* start Passage to read *

[prove] monotonicity of function

Дьявол

1. The problem statement, all variables and given/known data
Show that the function is monotonic, and if so find if it increases or decreases monotonically.

f(x)=ln(x-1), E=(1,∞) where E ⊆ D_f


2. Relevant equations

a) monotonically increasing if the set E ⊆ D_f for arbitrary numbers x₁, x₂ ∊ E and x₁<x₂ ⇒ f(x₁)<f(x₂)

b)monotonically decreasing if the set E ⊆ D_f for arbitrary numbers x₁, x₂ ∊ E and x₁<x₂ ⇒ f(x₁)>f(x₂)

3. The attempt at a solution

So we need to start with x₁<x₂. Now:
f(x₁)-f(x₂)=ln(x₁-1)-ln(x₂-1)=
=[tex]ln\frac{x_1-1}{x_2-1}=ln\frac{x_2-1+x_1-x_2}{x_2-1}=ln(1+\frac{x_1-x_2}{x_2-1})[/tex]
But I am stuck in here proving, so I tried:
[tex]x_1<x_2[/tex] ; [tex]x_1-1<x_2-1[/tex] ; [tex]\frac{x_1-1}{x_2-1}<\frac{x_2-1}{x_2-1}[/tex] ; [tex]\frac{x_1-1}{x_2-1}<1[/tex] ; [tex]ln\frac{x_1-1}{x_2-1}<ln(1)[/tex] ; [tex]ln\frac{x_1-1}{x_2-1}<0[/tex]
so f(x₁)-f(x₂)<0 and f(x₁)<f(x₂) and the function is monotonically increasing. Is this correct? Can I always use this method?

* end Passage to read *

## Exercise task 1
In the thread on proving monotonicity, what does the poster conclude about the function?

* start The input *

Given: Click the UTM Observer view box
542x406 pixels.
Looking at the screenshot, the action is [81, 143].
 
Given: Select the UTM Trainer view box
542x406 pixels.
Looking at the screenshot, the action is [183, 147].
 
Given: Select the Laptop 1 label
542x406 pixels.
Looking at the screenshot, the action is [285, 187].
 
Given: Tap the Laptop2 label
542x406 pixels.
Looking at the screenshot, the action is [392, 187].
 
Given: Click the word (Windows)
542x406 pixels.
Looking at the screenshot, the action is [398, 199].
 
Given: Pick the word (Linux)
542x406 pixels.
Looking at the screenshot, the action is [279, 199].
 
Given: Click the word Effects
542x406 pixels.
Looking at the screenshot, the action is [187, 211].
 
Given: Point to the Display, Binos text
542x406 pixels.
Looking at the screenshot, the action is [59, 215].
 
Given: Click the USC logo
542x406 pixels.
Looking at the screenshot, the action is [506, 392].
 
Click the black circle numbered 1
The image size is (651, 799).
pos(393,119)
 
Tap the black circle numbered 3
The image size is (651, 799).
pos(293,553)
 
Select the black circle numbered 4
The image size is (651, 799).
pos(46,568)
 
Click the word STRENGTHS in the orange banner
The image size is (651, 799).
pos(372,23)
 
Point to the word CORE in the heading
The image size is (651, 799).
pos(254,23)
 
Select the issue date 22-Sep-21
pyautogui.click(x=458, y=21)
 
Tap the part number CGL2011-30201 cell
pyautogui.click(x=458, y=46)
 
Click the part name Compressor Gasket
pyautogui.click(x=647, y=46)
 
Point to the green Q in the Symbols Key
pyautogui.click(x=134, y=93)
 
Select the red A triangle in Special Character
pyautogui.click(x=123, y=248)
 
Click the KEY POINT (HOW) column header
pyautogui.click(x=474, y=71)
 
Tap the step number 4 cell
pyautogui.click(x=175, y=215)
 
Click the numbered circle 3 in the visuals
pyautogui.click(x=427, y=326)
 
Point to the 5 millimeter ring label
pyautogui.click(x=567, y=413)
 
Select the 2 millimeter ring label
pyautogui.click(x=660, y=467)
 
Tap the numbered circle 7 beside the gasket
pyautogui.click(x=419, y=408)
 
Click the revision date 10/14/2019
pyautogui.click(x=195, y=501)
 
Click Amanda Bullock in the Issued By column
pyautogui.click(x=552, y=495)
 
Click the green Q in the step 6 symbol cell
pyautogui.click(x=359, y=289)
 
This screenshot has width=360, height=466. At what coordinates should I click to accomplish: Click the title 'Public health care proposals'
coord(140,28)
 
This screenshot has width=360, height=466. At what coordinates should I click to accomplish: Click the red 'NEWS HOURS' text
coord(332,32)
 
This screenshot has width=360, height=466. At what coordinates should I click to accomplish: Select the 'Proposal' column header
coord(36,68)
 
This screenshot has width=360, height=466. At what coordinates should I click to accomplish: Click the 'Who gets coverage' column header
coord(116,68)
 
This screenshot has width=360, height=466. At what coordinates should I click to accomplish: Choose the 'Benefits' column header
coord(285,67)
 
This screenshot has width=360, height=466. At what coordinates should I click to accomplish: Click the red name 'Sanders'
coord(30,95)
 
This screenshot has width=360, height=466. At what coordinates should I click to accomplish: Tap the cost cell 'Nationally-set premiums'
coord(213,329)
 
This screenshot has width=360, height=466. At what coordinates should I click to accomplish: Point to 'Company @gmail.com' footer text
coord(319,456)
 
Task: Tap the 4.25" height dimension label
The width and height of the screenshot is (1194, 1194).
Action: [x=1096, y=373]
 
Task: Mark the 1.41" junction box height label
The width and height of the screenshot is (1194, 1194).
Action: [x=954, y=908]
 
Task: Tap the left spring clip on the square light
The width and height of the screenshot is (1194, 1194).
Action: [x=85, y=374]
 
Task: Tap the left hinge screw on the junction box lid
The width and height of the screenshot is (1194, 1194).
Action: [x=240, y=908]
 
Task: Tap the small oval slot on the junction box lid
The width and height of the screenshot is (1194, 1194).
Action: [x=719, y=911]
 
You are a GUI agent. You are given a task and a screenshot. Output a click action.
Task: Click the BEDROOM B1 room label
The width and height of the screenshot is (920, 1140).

* end The input *

## Exercise task 2
Please duplicate the lines of the listing, starting at the line that contains "cell 'Nationally-set premiums'" and ending at the line that contains "coord(319,456)".

## Written answer 1
It is monotonically increasing.

## Written answer 2
This screenshot has width=360, height=466. At what coordinates should I click to accomplish: Tap the cost cell 'Nationally-set premiums'
coord(213,329)
 
This screenshot has width=360, height=466. At what coordinates should I click to accomplish: Point to 'Company @gmail.com' footer text
coord(319,456)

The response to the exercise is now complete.